Insbesondere begründet im vorliegenden Fall der Bezug von Leistungen nach dem Asylbewerberleistungsgesetz auch nach Maßgabe der individuellen Umstände, die für die Lage der Kläger kennzeichnend sind (vgl. EuGH, U.v. 19.9.2013 – C-140/12, Brey – juris Rn. 64), eine unangemessene Inanspruchnahme von Sozialhilfeleistungen im Sinne der Rechtsprechung des Europäischen Gerichtshofs. Die Kläger beziehen nach Aktenlage seit Einreise ins Bundesgebiet bzw. seit Geburt Leistungen nach dem Asylbewerberleistungsgesetz, ohne dass eine eigenständige Existenzsicherung auch nur absehbar wäre; von lediglich „vor-übergehenden Schwierigkeiten“ kann keine Rede sein. Bezüglich der angeblichen – nach dem Vorbringen der Klägerin zu 1 ohnehin allenfalls sporadischen und geringfügigen – Unterhaltsleistungen des Vaters des Klägers zu 2 liegen, worauf das Verwaltungsgericht zu Recht hingewiesen hat, keinerlei Belege vor. Auch würde es eine unangemessene Belastung für das nationale Sozialhilfesystem in seiner Gesamtheit bedeuten, wenn es gleichermaßen für sämtliche Unionsbürger in der Lage der Kläger geöffnet und damit faktisch so etwas wie eine „Sozialleistungsfreizügigkeit“ begründet würde (vgl. BayVGH, B.v. 16.10.2017 – 19 C 16.1719 – juris Rn. 21; OVG RhPf, B.v. 20.9.2016 – 7 B 10406/16 – juris Rn. 46). Nach der Rechtsprechung des Europäischen Gerichtshofs soll Art. 7 Abs. 1 Buchst. b der Richtlinie 2004/38/EG nicht erwerbstätige Unionsbürger gerade daran hindern, das System der sozialen Sicherheit des Aufnahmemitgliedstaats zur Bestreitung ihres Lebensunterhalts in Anspruch zu nehmen (vgl. EuGH, U.v. 11.11.2014 – C-333/13, Dano – juris, Rn. 76). Die Notwendigkeit, die Finanzen des Aufnahmemitgliedstaats zu schützen, reicht grundsätzlich aus, um die Möglichkeit zu rechtfertigen, zum Zeitpunkt der Gewährung einer Sozialleistung insbesondere an Personen anderer Mitgliedstaaten, die wirtschaftlich nicht aktiv sind, eine Prüfung der Rechtmäßigkeit des Aufenthalts durchzuführen, da diese Gewährung geeignet ist, sich auf das gesamte Niveau der Beihilfe auszuwirken, die dieser Staat gewähren kann (vgl. EuGH, U.v. 14.6.2016 – C-308/14, Kommission/Vereinigtes Königreich – juris Rn. 80 m.w.N.).

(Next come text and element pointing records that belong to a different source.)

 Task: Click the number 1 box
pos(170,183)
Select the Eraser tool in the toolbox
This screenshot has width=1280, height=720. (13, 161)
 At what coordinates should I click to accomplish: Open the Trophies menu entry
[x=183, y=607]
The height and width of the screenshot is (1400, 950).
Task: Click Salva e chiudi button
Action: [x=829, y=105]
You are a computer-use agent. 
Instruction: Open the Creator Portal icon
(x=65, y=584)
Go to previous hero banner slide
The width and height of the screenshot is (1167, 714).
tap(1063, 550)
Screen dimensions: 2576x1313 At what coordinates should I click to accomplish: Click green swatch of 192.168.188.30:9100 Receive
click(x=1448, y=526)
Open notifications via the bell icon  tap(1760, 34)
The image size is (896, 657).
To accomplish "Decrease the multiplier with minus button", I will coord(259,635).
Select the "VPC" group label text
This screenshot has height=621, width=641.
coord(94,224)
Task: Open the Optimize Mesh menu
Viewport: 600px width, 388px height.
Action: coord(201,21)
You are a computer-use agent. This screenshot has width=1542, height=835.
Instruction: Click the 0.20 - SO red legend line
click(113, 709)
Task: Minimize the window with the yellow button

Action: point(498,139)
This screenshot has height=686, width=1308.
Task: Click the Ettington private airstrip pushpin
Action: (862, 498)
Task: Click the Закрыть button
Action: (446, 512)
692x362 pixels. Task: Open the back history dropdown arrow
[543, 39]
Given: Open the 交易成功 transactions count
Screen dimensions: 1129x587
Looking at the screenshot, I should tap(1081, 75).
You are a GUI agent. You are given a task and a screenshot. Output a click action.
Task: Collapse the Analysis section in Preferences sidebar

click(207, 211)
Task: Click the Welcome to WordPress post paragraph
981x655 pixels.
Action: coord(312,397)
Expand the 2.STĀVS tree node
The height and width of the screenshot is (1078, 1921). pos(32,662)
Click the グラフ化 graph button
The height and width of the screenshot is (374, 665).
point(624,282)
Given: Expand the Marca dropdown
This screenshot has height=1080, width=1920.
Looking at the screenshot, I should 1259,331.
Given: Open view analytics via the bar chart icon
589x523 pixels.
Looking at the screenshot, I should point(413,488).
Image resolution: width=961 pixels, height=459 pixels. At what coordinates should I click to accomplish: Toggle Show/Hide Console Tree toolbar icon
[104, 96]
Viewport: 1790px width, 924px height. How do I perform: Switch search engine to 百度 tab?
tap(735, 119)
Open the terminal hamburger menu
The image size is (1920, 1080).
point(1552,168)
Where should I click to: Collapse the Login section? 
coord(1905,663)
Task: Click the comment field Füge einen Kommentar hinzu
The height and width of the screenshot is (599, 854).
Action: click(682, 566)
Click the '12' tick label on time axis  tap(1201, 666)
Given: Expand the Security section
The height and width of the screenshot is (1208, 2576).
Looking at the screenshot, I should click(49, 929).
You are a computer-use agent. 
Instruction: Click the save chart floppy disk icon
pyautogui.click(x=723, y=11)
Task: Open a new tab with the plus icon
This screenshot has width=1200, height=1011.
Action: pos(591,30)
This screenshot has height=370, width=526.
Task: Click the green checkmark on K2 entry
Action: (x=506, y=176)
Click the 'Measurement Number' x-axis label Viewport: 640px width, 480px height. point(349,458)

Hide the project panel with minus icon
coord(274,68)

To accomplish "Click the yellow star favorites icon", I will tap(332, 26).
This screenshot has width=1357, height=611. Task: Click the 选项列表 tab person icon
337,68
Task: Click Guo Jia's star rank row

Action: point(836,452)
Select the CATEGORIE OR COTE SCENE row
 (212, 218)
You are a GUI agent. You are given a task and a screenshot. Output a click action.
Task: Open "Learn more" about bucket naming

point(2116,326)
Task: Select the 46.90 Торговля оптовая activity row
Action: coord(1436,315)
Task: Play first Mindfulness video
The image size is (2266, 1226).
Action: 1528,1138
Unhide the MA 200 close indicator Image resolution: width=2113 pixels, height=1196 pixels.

Da die Kläger nicht über ausreichende Existenzmittel im Sinn des § 4 Satz 1 FreizügG/EU verfügen, kann dahingestellt bleiben, ob sie (mittlerweile) ausreichenden Krankenversicherungsschutz besitzen; die Beiträge zur Krankenversicherung werden im Übrigen nach Angaben des Beklagten durch das Asylmanagement des zuständigen Landratsamtes entrichtet (vgl. § 4 AsylbLG; zu den entsprechenden Vereinbarungen mit den Krankenkassen siehe Treichel in Ehmann/Karmanski/ Kuhn-Zuber, Gesamtkommentar Sozialrechtsberatung, 2. Aufl. 2018, § 4 AsylbLG Rn. 22), weshalb es sich insoweit ebenfalls um eine Sozialhilfeleistung handelt.
Die Kostenentscheidung folgt aus § 154 Abs. 2 VwGO.
Die Streitwertfestsetzung beruht auf § 63 Abs. 2 Satz 1, § 39 Abs. 1, § 47 Abs. 1 und 3 und § 52 Abs. 2 GKG.
Der Antrag auf Prozesskostenhilfe für das Zulassungsverfahren war abzulehnen, weil der Antrag auf Zulassung der Berufung aus den dargelegten Gründen keine hinreichenden Erfolgsaussichten hat (§ 166 Abs. 1 Satz 1 VwGO i.V.m. § 114 Abs. 1 Satz 1 ZPO).
Dieser Beschluss ist unanfechtbar (§ 152 Abs. 1 VwGO). Mit der Ablehnung des Antrags auf Zulassung der Berufung wird die Entscheidung des Verwaltungsgerichts rechtskräftig (§ 124a Abs. 5 Satz 4 VwGO).